# Your instructions
Only the lines with "header" in the entries below belong in the answer; please copy them.

# Data shown
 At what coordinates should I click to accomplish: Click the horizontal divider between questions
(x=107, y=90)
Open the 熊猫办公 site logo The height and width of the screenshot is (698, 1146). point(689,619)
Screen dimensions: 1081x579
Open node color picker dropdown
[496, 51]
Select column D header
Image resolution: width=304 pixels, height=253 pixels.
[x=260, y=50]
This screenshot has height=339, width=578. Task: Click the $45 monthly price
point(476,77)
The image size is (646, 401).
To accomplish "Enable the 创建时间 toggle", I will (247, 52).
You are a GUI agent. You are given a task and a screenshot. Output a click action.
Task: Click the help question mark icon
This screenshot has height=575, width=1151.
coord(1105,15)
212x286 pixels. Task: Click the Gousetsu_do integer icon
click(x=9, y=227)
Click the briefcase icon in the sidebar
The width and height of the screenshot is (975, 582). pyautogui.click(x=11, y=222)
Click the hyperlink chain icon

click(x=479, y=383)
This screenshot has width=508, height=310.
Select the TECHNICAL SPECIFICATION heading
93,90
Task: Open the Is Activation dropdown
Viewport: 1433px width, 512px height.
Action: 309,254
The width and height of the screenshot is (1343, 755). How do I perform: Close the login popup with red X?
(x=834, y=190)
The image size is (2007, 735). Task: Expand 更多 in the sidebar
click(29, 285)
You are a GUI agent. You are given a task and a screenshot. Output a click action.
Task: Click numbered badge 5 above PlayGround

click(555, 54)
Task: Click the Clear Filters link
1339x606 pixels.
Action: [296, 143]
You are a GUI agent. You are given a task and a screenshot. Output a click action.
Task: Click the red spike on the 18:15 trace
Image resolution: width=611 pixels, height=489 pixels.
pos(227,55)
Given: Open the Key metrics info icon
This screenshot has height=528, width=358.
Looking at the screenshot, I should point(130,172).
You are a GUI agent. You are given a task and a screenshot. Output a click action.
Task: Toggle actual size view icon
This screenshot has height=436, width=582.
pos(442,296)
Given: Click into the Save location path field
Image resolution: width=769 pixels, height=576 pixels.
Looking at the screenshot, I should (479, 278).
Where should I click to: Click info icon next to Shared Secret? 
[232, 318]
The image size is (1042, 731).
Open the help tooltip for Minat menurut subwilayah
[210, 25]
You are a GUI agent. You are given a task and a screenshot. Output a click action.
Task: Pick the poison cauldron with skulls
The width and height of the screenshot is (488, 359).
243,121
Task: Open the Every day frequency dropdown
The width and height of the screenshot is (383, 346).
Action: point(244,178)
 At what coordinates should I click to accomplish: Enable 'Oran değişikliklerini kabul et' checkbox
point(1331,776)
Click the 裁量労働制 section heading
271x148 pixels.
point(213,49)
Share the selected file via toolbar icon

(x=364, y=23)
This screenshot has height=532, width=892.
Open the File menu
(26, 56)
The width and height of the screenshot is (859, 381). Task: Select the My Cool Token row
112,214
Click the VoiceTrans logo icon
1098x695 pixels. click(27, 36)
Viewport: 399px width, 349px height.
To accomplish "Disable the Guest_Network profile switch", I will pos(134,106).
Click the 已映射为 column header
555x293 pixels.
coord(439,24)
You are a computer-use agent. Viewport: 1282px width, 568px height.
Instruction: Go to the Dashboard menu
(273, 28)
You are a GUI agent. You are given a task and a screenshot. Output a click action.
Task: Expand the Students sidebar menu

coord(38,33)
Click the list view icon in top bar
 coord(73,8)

# Result
Select column D header
Click the 已映射为 column header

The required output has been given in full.